In the semi-distant future, on a remote moon of Saturn, two astronauts consider an enormous alien egg. One fellow peers into the translucent shell and sees the face of a hideous creature. “Wherever that thing came from,” he observes, “it wasn’t bred for looks.”

Those nutty astronauts—always joking around. However, these two get egg on their faces, and everywhere else, when the creature finally comes out of its shell.

That’s the opening scene of Creature, and you can tell already that the location isn’t really Saturn. No, it’s a much more familiar place: the planet of the Shameless Ripoffs, in the galaxy of the Endless Retread.

This time the film being replicated is Alien—a starkly derivative movie to begin with. Creature is quite upfront about this; it seems to have been made by people with very little malice or ill-will. Very little imagination or talent, either.

Following the bloody overture, we see a mission sent to Saturn to find out what happened up there. When the mission crash-lands on the planet, the creature picks up the scent and starts picking the astronauts off one by one. Sound familiar?

That’s the extent of the narrative, although writer-director William Malone (the man who gave us Scared to Death) works hard to inject some of that human relationship stuff in there too. It doesn’t quite take, although the acting is admittedly more ironic and less godawful than you usually see in outings of this type.

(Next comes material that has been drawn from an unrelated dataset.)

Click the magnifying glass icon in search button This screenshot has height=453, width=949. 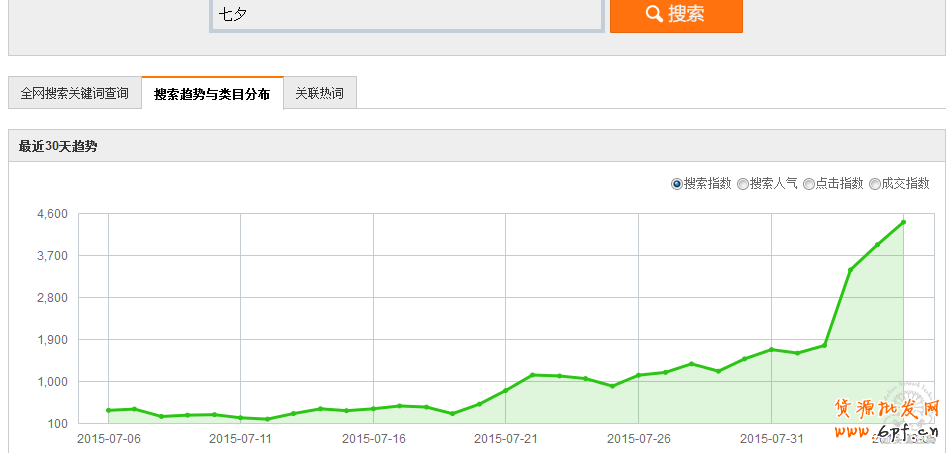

A bit of life is supplied by the appearance of Klaus Kinski (from Werner Herzog’s Aguirre), the leader and lone survivor of a rival space team. Kinski is frothing at the mouth in his mad Wagnerian way (as per usual) about the creature. It’s entertaining, but he succumbs to the bite of the creature and his flesh starts falling off all too quickly.

The production values here are less tawdry than in many quickies, but the slickness of the sets doesn’t do much to elevate the absurdity of the plot twists.

At one point, the survivors try to think of a way to destroy the creature, and one crew member says, “I saw this movie once where…” and proceeds to describe how the carrot from another world in Howard Hawks’s 1951 movie The Thing was finally killed off. We’re supposed to believe these people are scientists?

The crew has a careful balance of male and female astronauts, but less to provide a picture of a liberated future than to allow a bit of skin to show. The female members, supposedly biophysicists, look and act more like they’ve just gotten off the night shift at the Los Angeles Playboy Club.

It’s that sort of movie—cheerfully mindless of its own incongruities. But that’s no recommendation. Like its beloved creature, this movie wasn’t bred for looks.

First published in the Herald, May 1985

Malone didn’t direct another theatrical feature until House from Haunted Hill in 1999, which I have not seen. He followed with feardotcom, a movie in which the eponymous website’s actual address was feardotcom.com. Awesome. Somehow it starred Natascha McElhone, Stephen Rea, and Stephen Dorff, and was set in New York City but filmed, needless to say, in Luxembourg.